The recently reported study in Nanomedicine used three sets of
female mice to study the benefit of the nanoparticle-magnetic filtration system.
Each mouse was injected with approximately 500,000 murine ovarian cancer cells,
which multiply rapidly—each cell doubling within approximately 15 hours.
In the experimental group, the researchers—who included research scientist
Roman Mezencev—removed fluid from the abdomens of the mice immediately after
injection of the cancer cells. They then added the magnetic nanoparticles to
the fluid, allowed them to mix, then magnetically removed the nanoparticles
along with the attached cancer cells before returning the fluid. The steps were
repeated six times for each mouse.
One control group received no treatment at all, while a second control group
underwent the same treatment as the experimental group—but without the magnetic
nanoparticles. Mice in the two control groups survived a median of 37 days,
while the treated mice lived 12 days longer—a 32% increase in longevity.
Though much more research must be done before the technique can be tested in
humans, McDonald and Scarberry envision a system very similar to what kidney
dialysis patients now use, but with a buffer solution circulated through the
peritoneal cavity to pick up the cancer cells.

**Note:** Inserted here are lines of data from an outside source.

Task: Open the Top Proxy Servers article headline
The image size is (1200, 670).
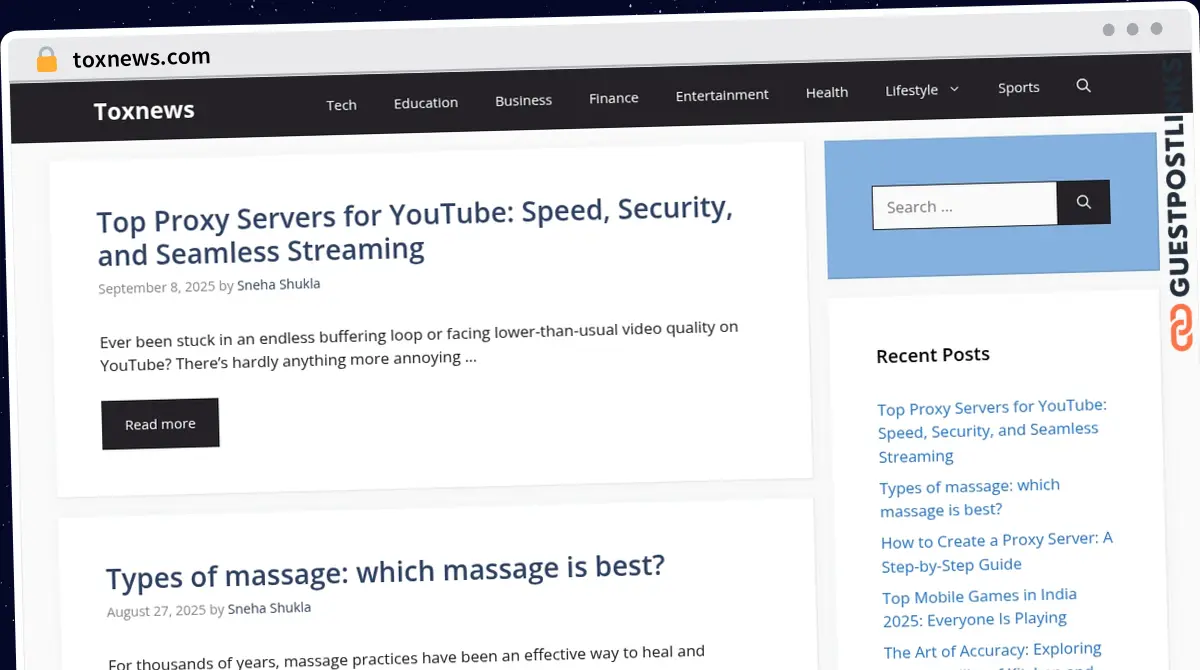Action: coord(415,231)
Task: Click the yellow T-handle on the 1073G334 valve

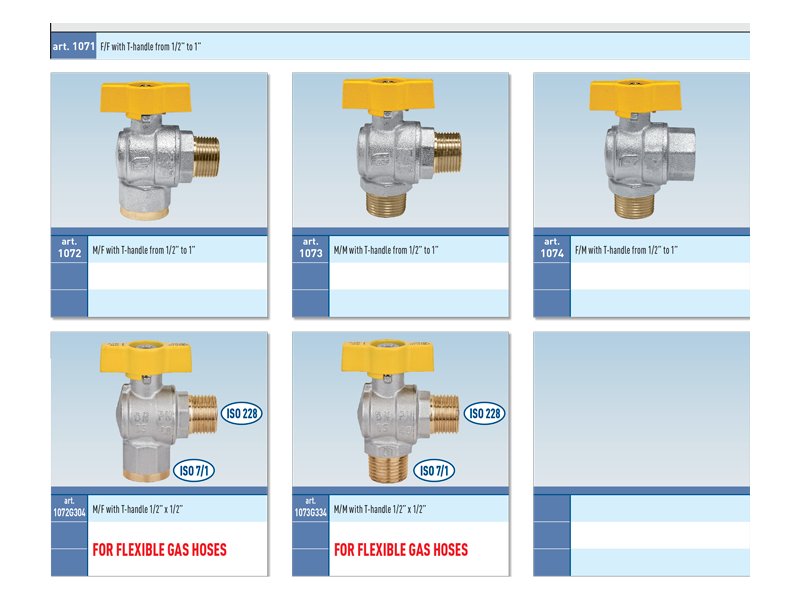Action: pyautogui.click(x=385, y=355)

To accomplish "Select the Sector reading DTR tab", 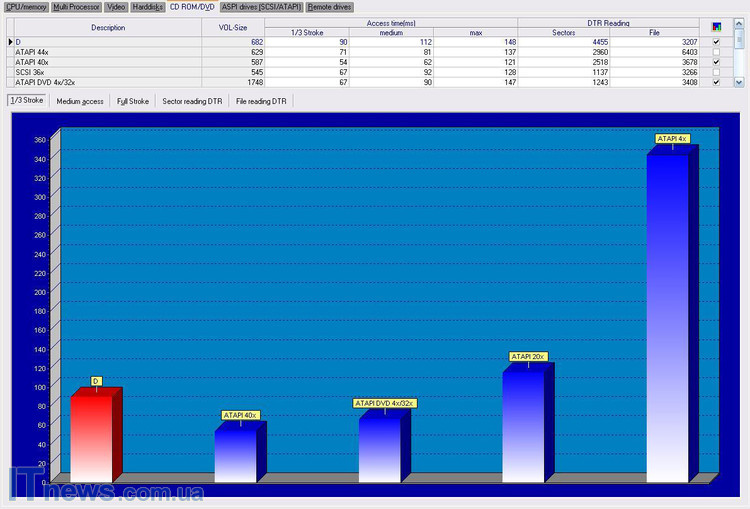I will tap(192, 101).
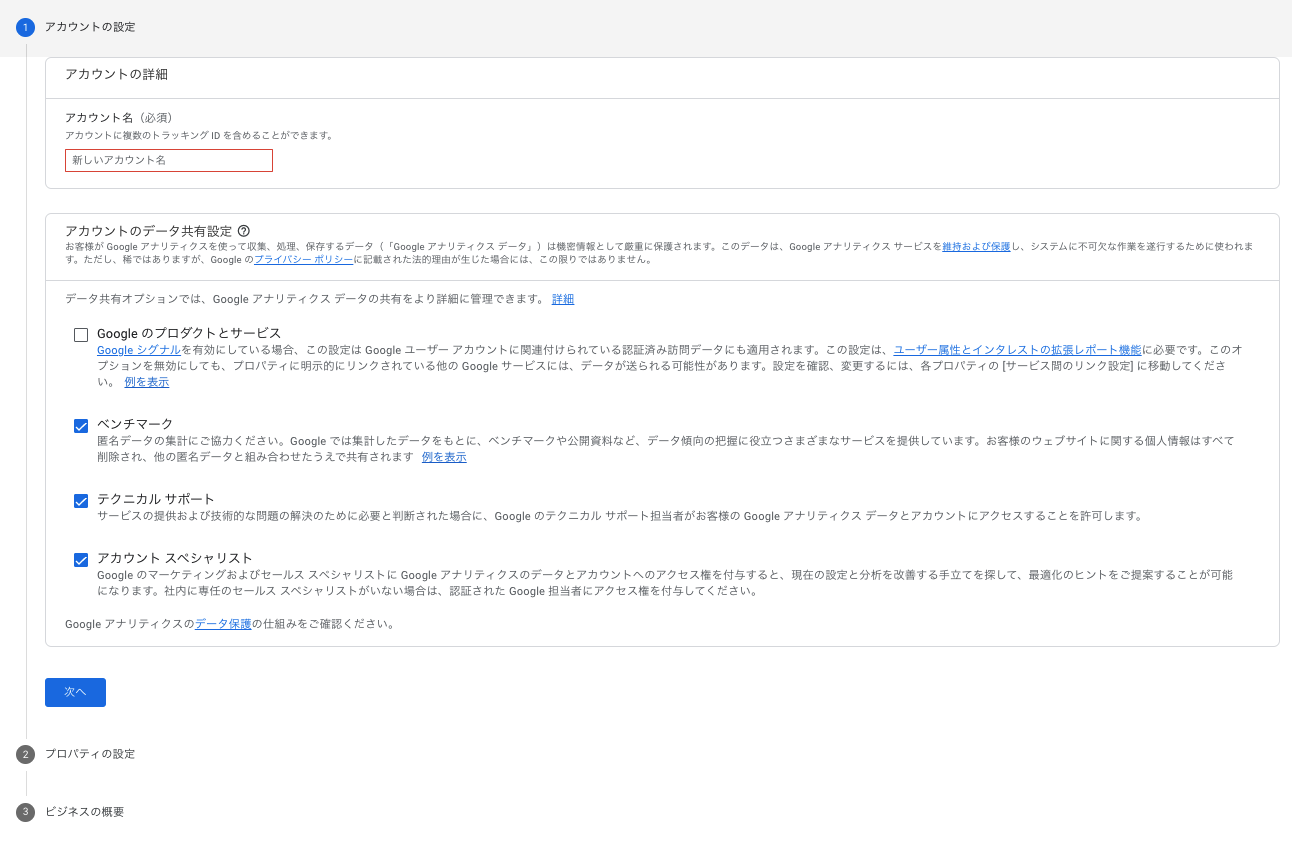This screenshot has height=859, width=1292.
Task: Enable the Google のプロダクトとサービス checkbox
Action: pos(81,334)
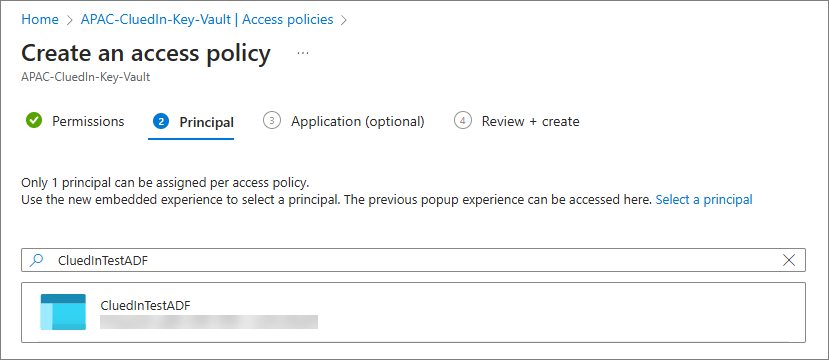This screenshot has height=360, width=829.
Task: Click the step 4 circle icon
Action: coord(463,121)
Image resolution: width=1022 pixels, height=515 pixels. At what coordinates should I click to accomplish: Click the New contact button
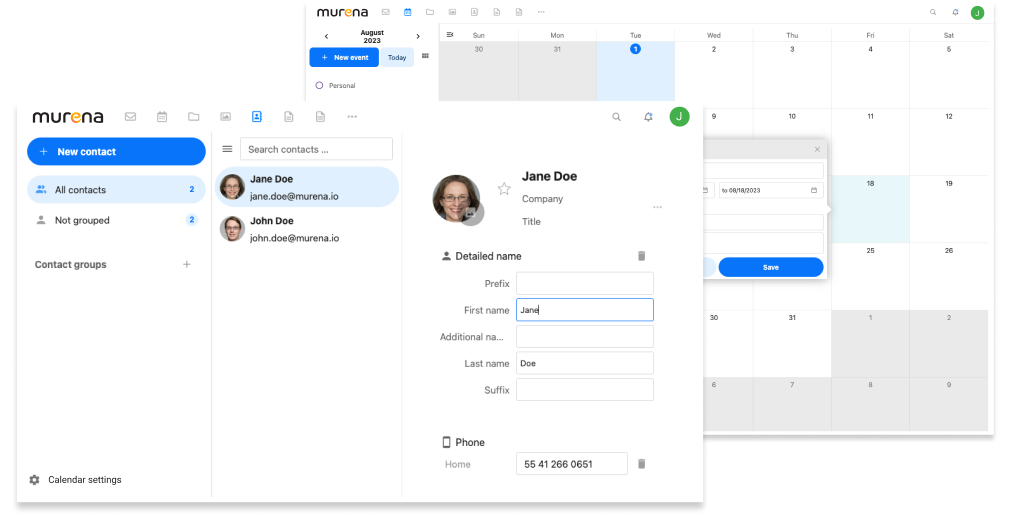116,152
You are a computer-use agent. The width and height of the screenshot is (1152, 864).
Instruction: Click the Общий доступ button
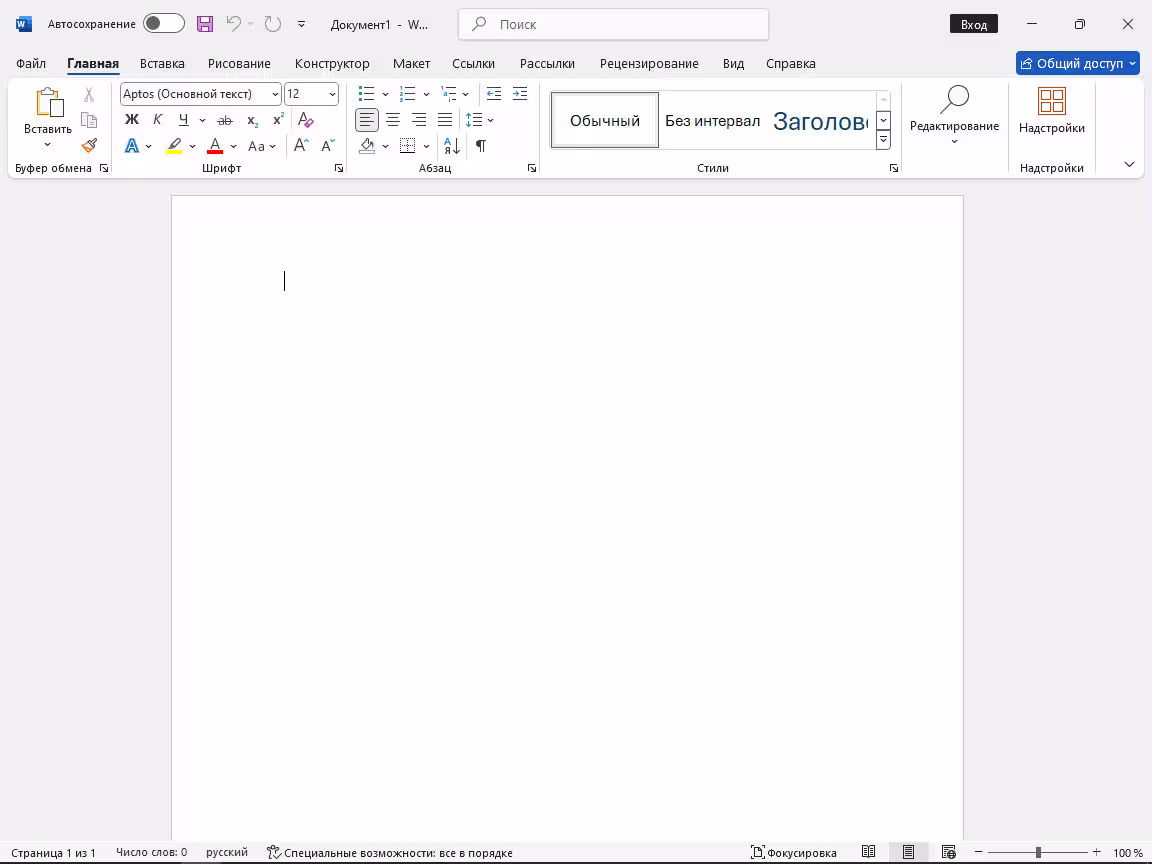tap(1077, 63)
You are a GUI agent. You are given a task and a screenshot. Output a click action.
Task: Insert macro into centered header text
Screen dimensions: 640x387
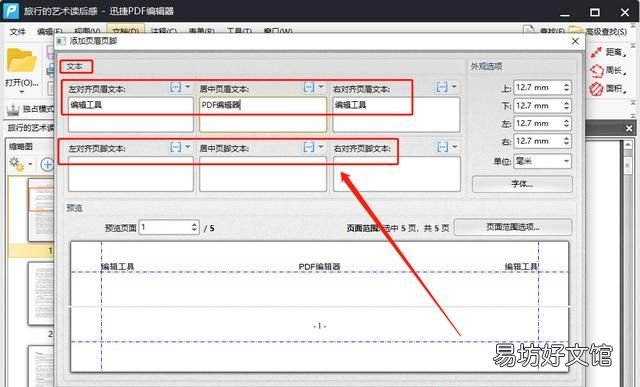(309, 87)
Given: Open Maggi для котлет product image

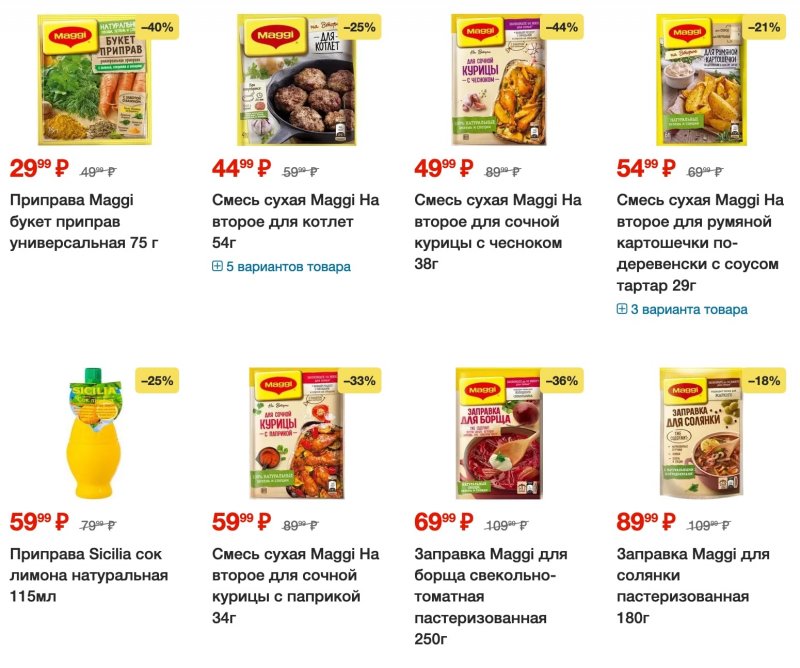Looking at the screenshot, I should [296, 80].
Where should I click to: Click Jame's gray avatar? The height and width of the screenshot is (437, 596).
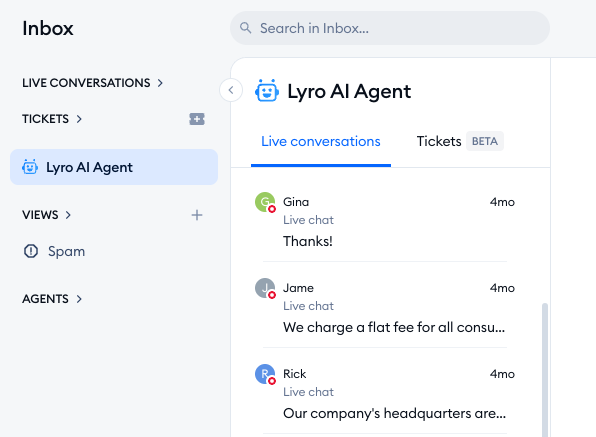pyautogui.click(x=265, y=288)
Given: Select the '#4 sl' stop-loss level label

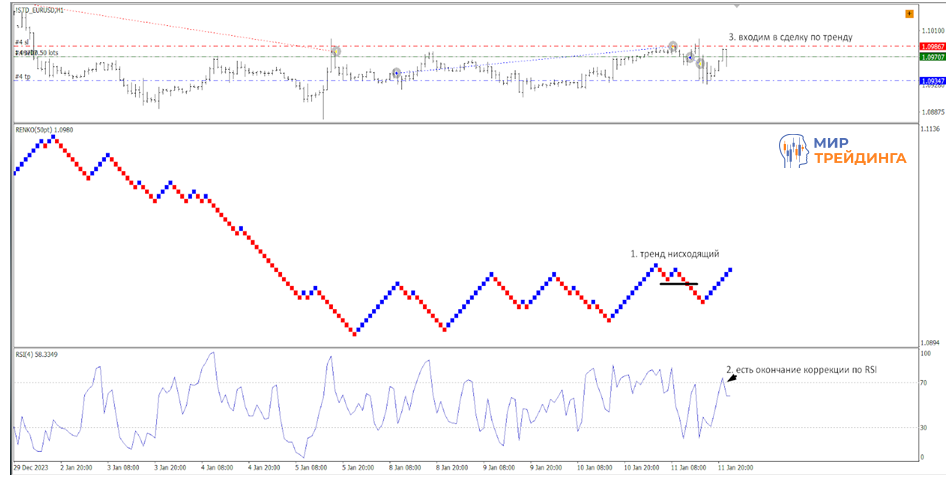Looking at the screenshot, I should pos(21,42).
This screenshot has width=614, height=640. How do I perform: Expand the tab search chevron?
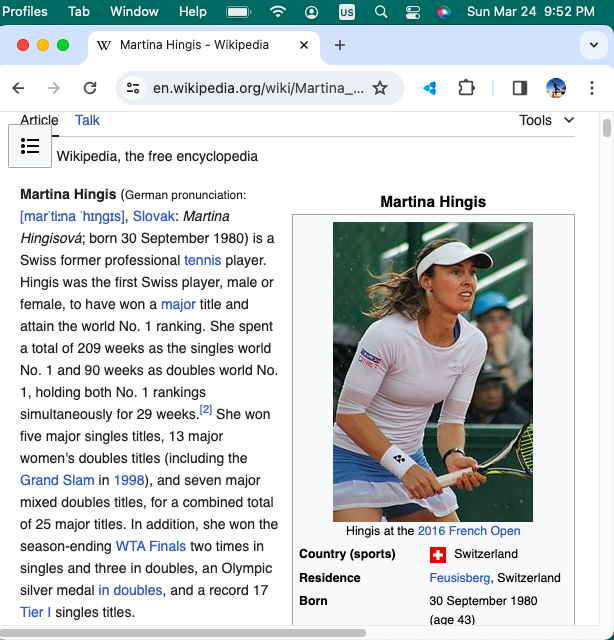pos(592,45)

“What we are developing is akin to hemofiltration or peritoneal
dialysis in which the patient could come into a clinic and be hooked up to the
device a couple of times a week,” said Scarberry. “The treatment is
not heavily invasive, so it could be repeated often.”
The new treatment could be used in conjunction with existing chemotherapy
and radiation. Reducing the number of free-floating cancer cells could allow a
reduction in chemotherapy, which often has debilitating side effects, Scarberry
said. The new treatment system could be used to capture spilled cancer cells
immediately after surgery on a primary tumor.
Magnetic nanoparticles suspended in a liquid are attracted to a magnet. The nanoparticles could be attached to cancer cells and then removed from the body with magnetic filtration. Credit: Gary Meek |
The researchers hope to have a prototype circulation and filtration device
ready for testing within three years. After that will come studies into the
best treatment regimen, examining such issues as the number of magnetic
nanoparticles to use, the number of treatments and treatment spacing. If those
are successful, the company will work with the FDA to design human clinical
trials.
The researchers also studying how their magnetic nanoparticles could be
engineered to capture ovarian cancer stem cells, which are not affected by
existing chemotherapy. Removing those cells could help eliminate a potent
source of new cancer cells.
The research has been supported by the Georgia Research Alliance (GRA), the
Ovarian Cancer Institute, the Robinson Family Foundation and the Deborah Nash
Harris Endowment. A member of Georgia Tech’s ATDC startup accelerator program
and a GRA VentureLab company, Sub-Micro has also raised private funding to support
its prototype development.
Challenges ahead include ensuring that nanoparticles cannot bypass the
filtration system to enter the body, and controlling the risk of infection
caused by opening the peritoneal cavity.
Beyond cancer, the researchers believe their approach could be useful for
treating other diseases in which a reduction in circulating cancer cells or
virus particles could be useful. Using magnetic nanoparticles engineered to
capture HIV could help reduce viral content in the bloodstream, for instance.
“A technology like this has many different possibilities,” said
Scarberry. “We are currently developing the technology to control the
metastatic spread of ovarian cancer, but once we have a device that can
efficiently and effectively isolate cancer cells from circulating fluids, including
blood, we would have other opportunities.”